Beginning at the line that holds "The height and", transcribe each line exactly through the end of the records, and leave any pictures out.

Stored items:
--*--
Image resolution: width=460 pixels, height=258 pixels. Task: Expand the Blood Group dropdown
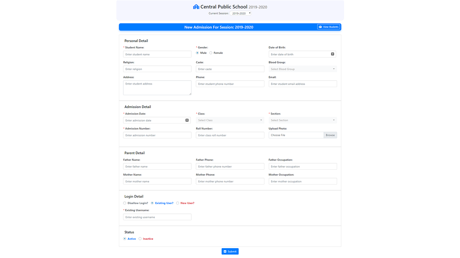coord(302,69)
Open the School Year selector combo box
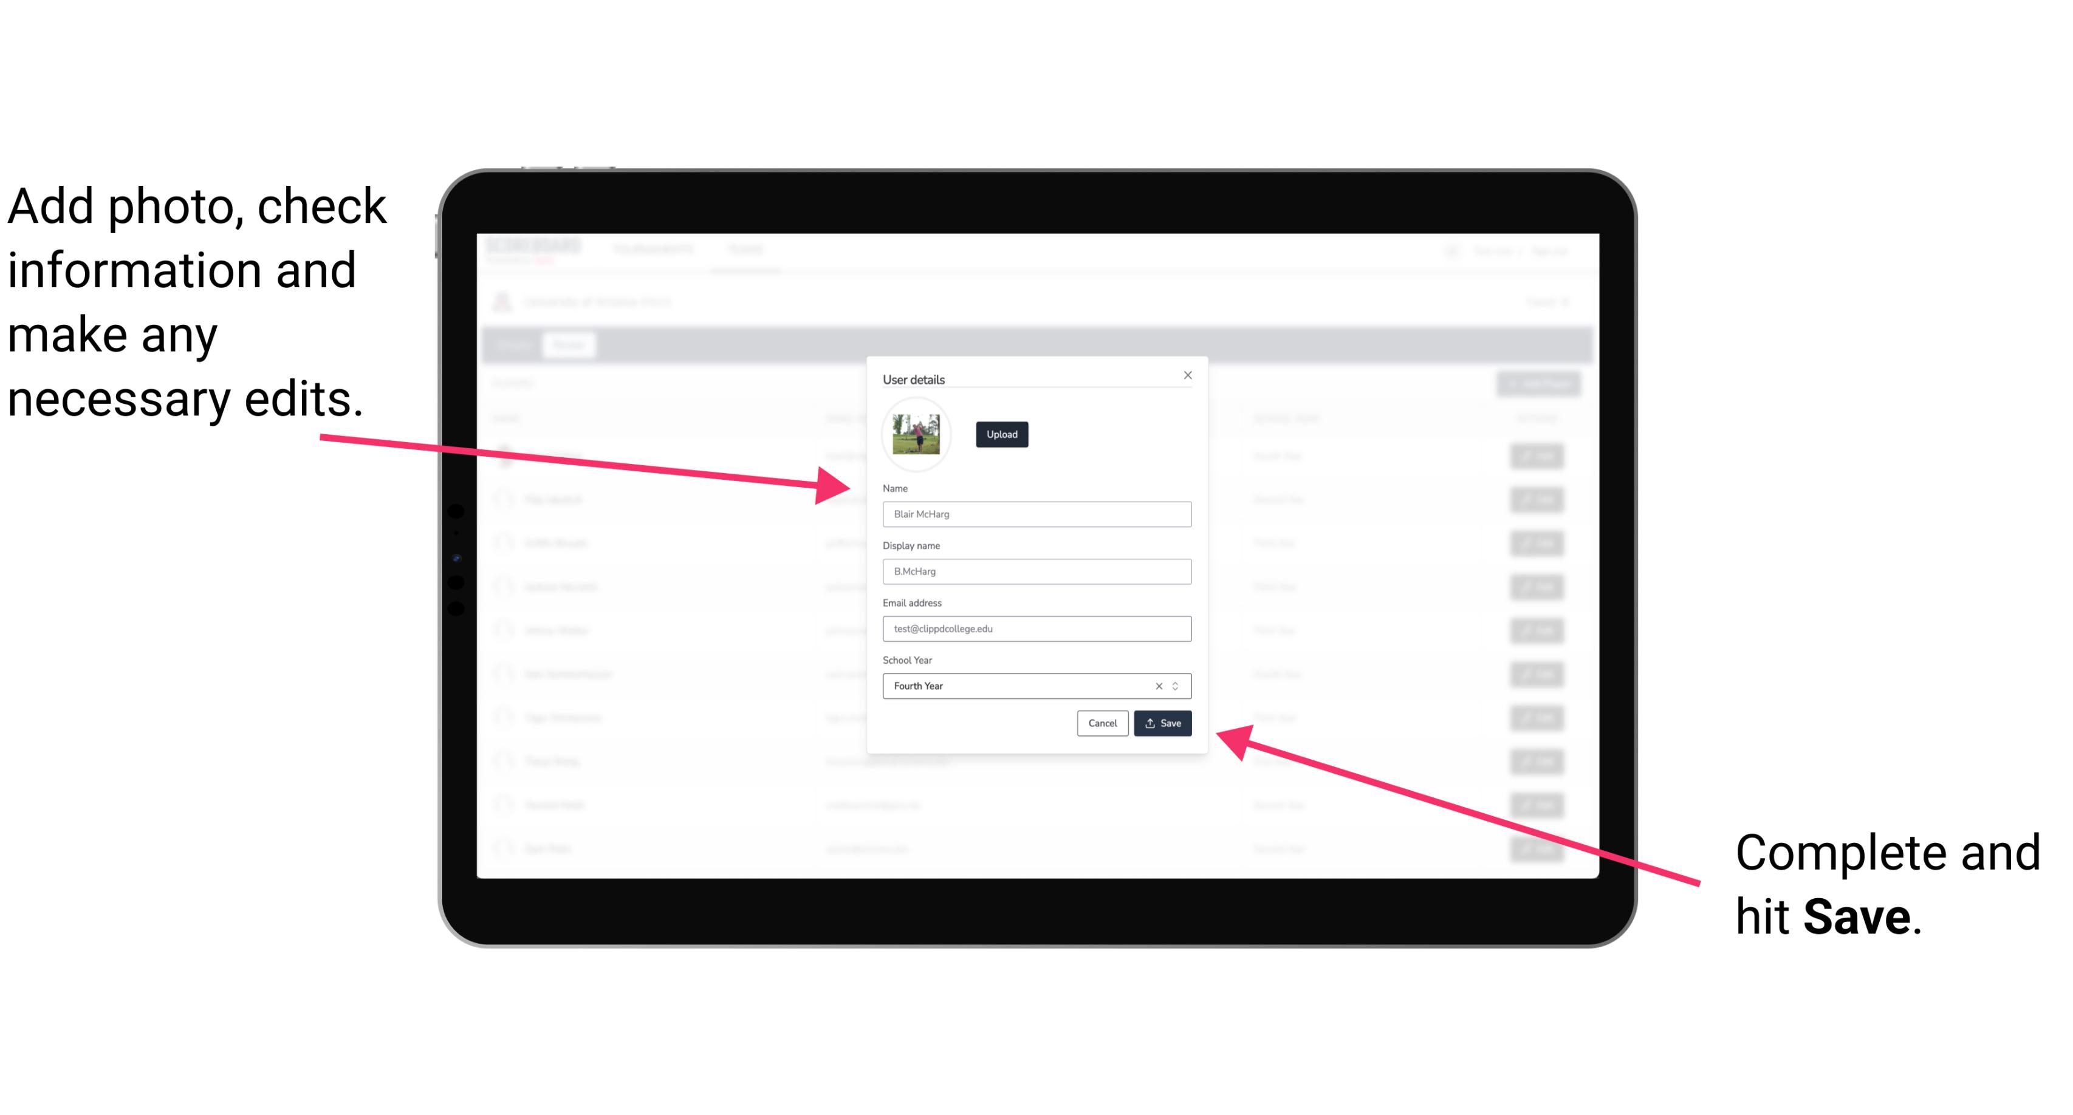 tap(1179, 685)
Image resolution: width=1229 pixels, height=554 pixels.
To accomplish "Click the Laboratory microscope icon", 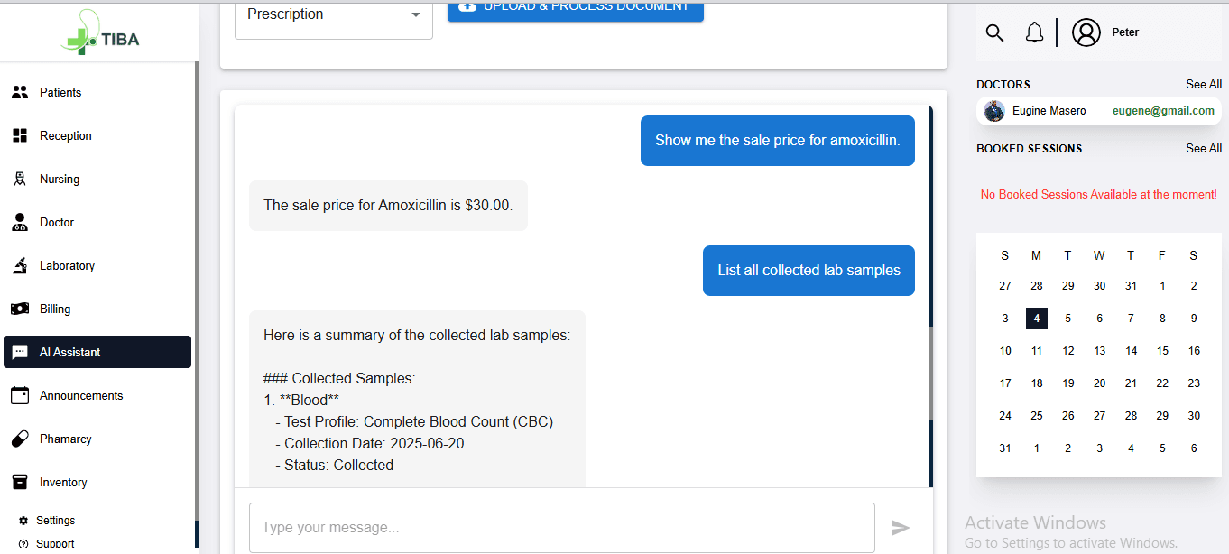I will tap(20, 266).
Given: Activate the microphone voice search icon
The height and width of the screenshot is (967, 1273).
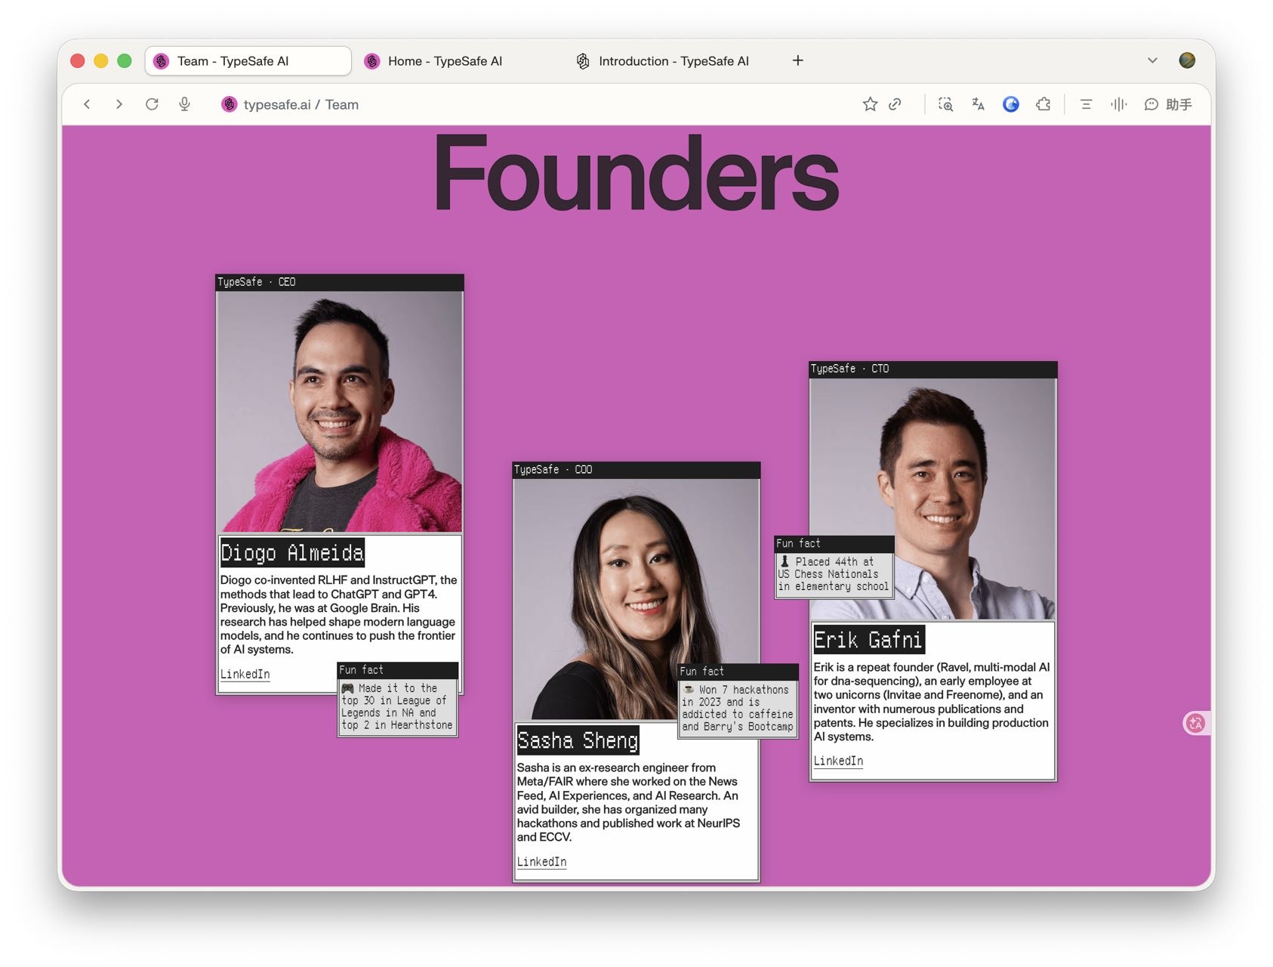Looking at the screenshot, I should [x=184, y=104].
--*--
**Answer box**
The height and width of the screenshot is (967, 1273).
Looking at the screenshot, I should [x=184, y=104].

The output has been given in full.